▶ PASSAGE:

%%

Definition of Slopes
Although enormous literature has been built on this subject by geomorphologists, engineers, geologists, soil scientists, etc., probably there is no definition of the term ‘slope’. Most land and submarine surfaces have some slope or inclination however small. What are dead level plains also have some slope making drainage of rainfall or precipitation as sheet or channelized flow possible.
However, the study of slope by geomorphologists, etc, generally considers slopes of perceptible inclination such as we see on the mountain ranges, ridges, scarps, edges of plateaus, on the flanks of monadnocks, inselbergs and on the sides of narrow deep-cut valleys.
Although submarine slopes have been investigated by oceanographic surveys and researches, they form a subject of the future so far as their detailed analysis is concerned. Buried under the load of oceanic waters and isolated from the atmosphere their development is mostly different from the slopes on land surfaces.
Thus, in the study of slopes we are concerned with the slopes on land areas. No limit to the degree of slopes appears to have been set by the students of the subject, but mostly it is the slopes which we have summarily mentioned above and which have their application in agriculture, soil characteristics, hydrology, engineering activities, etc.

%%

▶ WORK INSTRUCTION:
Using the passage on defining slopes, explain in one to three sentences why the development of submarine slopes mostly differs from that of slopes on land.

▶ DATASET EXCERPTS:
%%

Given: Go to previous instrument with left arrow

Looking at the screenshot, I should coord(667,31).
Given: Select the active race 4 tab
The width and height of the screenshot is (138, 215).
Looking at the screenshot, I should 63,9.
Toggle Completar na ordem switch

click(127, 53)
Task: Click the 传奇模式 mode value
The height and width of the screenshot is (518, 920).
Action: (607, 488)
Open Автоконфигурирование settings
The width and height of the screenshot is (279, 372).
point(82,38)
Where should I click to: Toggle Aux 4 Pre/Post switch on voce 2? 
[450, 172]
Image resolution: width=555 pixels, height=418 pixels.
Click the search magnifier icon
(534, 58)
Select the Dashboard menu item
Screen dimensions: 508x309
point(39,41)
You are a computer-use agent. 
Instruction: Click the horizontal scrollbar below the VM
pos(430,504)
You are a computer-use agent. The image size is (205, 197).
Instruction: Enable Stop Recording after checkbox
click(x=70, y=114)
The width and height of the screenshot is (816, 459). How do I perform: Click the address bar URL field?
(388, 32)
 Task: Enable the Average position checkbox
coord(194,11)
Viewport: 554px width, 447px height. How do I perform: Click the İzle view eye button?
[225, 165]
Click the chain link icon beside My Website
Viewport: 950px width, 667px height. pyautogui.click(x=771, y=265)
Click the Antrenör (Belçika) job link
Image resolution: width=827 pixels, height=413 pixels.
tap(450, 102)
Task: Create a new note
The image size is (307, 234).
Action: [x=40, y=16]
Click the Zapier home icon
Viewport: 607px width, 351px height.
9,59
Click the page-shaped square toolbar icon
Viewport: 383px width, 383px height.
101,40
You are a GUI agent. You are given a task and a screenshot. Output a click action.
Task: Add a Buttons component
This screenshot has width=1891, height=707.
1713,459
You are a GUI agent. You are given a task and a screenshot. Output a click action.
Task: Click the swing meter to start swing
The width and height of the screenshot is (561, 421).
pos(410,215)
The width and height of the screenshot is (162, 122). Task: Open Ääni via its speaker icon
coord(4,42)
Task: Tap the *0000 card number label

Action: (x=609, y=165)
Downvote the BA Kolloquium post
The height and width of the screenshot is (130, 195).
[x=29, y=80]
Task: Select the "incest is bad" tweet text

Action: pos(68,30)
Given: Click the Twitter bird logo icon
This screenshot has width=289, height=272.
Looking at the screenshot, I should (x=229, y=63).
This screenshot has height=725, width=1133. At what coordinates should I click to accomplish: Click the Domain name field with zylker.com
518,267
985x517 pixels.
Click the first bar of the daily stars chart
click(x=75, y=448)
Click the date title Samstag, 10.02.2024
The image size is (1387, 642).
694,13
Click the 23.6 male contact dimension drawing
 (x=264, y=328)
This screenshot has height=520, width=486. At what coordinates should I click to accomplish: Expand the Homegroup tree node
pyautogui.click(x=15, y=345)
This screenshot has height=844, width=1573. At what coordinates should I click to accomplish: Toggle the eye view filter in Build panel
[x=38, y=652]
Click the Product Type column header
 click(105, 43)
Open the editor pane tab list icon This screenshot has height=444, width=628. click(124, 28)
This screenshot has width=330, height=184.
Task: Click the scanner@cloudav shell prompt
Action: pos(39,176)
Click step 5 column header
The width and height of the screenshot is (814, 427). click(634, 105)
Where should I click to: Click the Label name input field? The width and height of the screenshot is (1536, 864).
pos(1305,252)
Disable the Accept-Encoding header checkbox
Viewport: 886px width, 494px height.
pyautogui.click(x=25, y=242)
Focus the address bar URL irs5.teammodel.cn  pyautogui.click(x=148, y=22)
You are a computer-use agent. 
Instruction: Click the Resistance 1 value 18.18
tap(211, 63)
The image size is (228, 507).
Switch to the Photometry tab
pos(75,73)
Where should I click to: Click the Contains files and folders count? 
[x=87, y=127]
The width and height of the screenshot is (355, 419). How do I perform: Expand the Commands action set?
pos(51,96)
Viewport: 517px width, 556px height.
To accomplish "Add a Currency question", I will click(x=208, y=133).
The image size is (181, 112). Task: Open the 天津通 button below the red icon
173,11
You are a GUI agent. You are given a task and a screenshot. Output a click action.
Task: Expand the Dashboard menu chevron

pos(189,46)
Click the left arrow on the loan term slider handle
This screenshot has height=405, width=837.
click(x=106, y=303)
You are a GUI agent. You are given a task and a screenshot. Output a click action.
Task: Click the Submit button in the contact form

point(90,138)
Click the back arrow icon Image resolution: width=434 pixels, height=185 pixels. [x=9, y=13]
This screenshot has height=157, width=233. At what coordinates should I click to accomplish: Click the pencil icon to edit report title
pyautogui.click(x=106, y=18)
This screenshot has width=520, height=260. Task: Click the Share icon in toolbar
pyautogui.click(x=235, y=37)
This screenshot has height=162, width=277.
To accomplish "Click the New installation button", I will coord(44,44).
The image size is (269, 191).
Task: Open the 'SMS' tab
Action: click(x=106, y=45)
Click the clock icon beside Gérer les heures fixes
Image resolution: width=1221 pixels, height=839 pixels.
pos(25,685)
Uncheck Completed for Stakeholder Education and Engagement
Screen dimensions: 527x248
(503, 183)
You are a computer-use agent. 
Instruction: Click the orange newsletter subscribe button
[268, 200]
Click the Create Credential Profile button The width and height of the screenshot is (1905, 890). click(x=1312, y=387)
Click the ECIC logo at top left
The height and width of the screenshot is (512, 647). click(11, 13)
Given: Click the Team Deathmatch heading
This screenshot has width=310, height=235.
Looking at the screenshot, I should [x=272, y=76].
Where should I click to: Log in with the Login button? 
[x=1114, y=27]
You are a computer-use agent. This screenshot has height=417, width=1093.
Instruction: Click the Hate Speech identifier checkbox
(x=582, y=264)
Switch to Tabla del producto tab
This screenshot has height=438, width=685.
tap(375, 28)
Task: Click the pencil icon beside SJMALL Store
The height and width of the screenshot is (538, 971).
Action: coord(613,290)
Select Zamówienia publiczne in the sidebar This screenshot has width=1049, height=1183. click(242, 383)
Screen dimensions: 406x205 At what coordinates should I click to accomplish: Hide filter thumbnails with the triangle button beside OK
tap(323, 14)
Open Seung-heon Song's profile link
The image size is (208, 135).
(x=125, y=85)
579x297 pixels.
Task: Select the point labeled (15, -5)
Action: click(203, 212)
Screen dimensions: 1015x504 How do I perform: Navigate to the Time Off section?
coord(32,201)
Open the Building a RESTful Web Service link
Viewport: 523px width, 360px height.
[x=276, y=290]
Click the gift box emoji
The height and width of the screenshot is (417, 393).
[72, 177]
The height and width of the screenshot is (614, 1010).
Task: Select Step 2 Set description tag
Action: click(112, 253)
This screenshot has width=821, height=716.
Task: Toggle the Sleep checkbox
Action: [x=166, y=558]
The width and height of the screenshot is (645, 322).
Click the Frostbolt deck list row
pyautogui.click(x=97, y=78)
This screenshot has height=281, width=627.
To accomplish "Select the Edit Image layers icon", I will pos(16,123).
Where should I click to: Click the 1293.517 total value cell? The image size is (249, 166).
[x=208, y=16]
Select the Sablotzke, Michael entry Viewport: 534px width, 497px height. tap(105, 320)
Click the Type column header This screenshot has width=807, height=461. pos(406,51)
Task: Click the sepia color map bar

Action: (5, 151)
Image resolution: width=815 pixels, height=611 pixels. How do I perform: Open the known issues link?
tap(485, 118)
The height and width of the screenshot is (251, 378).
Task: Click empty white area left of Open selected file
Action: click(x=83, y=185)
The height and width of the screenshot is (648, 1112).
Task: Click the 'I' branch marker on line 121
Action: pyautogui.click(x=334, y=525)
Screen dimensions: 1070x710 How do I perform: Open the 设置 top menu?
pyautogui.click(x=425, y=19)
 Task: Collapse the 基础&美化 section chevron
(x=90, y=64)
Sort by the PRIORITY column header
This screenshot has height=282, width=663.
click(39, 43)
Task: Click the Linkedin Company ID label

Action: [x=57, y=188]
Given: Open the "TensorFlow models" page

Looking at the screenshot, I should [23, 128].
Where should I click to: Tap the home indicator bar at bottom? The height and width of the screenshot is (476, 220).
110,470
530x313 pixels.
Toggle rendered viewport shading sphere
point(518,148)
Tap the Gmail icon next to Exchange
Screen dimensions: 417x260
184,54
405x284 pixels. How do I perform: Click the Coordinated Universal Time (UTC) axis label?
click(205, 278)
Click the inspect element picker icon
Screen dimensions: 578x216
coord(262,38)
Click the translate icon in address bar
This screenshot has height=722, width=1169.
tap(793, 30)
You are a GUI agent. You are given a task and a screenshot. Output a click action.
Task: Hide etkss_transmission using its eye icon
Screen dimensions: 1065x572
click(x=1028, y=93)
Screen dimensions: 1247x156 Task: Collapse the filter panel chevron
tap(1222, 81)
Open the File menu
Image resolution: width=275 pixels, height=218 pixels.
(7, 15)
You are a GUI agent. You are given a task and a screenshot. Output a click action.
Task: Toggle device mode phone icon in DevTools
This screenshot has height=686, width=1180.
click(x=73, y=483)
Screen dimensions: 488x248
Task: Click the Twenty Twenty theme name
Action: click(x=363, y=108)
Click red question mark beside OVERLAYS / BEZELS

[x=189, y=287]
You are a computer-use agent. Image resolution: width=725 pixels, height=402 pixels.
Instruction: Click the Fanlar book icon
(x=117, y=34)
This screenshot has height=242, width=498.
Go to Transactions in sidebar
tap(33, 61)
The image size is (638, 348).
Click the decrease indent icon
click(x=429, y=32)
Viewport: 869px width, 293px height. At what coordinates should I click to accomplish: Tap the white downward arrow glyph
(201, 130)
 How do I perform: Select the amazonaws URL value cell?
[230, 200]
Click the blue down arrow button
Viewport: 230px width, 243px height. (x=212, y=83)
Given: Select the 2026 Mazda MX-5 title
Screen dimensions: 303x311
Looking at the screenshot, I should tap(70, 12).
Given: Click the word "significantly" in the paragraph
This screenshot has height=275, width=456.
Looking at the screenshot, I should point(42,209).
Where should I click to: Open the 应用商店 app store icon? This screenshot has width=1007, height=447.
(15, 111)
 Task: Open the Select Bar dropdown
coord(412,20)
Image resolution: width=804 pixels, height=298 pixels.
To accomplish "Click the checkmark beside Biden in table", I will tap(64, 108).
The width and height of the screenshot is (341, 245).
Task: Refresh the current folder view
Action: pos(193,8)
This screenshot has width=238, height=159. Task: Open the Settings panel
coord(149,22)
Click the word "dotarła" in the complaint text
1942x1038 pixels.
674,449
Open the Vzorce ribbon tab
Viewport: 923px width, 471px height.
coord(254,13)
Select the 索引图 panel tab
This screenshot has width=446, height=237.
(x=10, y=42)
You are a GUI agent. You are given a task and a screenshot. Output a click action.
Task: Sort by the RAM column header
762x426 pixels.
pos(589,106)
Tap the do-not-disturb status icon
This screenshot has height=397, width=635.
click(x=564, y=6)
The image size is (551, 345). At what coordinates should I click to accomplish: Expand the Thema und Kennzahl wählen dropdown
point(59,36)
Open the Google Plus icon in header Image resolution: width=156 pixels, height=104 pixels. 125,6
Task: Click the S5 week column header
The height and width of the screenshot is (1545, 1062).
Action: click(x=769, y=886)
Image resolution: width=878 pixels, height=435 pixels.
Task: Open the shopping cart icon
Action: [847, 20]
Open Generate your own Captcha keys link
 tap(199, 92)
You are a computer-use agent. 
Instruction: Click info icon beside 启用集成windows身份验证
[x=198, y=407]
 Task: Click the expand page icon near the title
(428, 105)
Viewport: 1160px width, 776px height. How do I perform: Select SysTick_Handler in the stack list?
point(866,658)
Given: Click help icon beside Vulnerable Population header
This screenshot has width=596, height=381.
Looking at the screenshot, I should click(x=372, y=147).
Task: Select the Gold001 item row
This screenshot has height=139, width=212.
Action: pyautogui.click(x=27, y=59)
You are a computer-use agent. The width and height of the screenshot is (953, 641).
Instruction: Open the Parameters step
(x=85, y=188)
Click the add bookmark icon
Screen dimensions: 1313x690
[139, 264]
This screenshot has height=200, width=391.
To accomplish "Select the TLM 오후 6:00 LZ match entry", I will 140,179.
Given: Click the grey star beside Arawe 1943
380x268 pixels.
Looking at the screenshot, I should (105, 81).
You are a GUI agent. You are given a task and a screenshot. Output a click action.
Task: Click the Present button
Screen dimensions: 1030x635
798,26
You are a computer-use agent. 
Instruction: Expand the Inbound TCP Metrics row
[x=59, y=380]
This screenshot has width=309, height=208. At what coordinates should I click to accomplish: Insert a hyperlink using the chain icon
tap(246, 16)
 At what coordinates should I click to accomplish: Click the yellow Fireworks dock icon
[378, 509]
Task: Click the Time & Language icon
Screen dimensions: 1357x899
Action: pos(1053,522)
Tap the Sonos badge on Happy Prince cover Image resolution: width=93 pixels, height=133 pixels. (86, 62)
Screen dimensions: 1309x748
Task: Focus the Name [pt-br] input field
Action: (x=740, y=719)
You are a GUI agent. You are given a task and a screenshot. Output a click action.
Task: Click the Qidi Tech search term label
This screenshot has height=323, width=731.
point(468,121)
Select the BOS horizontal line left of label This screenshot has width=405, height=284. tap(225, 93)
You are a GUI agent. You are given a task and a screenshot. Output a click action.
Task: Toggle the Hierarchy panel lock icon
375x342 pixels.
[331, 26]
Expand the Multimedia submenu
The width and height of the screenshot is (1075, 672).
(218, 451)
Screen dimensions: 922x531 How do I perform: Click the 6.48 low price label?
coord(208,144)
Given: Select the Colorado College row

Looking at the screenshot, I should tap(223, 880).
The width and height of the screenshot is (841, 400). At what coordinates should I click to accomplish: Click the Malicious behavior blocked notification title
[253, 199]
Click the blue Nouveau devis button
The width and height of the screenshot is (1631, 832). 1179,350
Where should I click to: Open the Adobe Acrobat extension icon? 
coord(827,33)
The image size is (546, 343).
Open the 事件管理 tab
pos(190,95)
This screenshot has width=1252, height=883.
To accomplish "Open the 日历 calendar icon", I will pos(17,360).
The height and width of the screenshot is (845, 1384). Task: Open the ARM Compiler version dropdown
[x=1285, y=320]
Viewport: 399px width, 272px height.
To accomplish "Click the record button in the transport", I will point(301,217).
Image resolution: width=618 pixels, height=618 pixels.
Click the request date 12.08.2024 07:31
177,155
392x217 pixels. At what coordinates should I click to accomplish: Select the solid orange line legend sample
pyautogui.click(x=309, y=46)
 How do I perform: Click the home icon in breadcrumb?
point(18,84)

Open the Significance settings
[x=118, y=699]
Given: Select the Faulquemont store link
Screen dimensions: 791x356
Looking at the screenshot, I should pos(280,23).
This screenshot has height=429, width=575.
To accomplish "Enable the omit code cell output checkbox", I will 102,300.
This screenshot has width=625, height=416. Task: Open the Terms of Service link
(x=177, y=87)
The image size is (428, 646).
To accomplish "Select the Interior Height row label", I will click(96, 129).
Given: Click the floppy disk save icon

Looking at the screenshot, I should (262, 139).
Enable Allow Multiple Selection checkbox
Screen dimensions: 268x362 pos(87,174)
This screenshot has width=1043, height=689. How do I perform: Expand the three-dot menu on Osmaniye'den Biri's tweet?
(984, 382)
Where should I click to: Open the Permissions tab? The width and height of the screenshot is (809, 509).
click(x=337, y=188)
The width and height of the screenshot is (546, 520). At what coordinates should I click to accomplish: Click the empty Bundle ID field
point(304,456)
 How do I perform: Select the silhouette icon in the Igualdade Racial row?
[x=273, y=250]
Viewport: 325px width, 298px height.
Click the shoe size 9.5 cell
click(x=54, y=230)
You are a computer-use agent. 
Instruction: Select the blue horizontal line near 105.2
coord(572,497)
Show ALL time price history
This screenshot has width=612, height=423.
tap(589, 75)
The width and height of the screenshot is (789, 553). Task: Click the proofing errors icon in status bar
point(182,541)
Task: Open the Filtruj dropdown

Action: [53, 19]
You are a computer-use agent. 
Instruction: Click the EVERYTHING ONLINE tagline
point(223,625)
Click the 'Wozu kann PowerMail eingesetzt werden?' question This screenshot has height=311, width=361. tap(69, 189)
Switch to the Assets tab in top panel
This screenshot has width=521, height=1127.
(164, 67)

%%

▶ YOUR RESPONSE:
Submarine slopes are buried under the load of oceanic waters and isolated from the atmosphere. For that reason, their development is mostly different from that of slopes on land surfaces.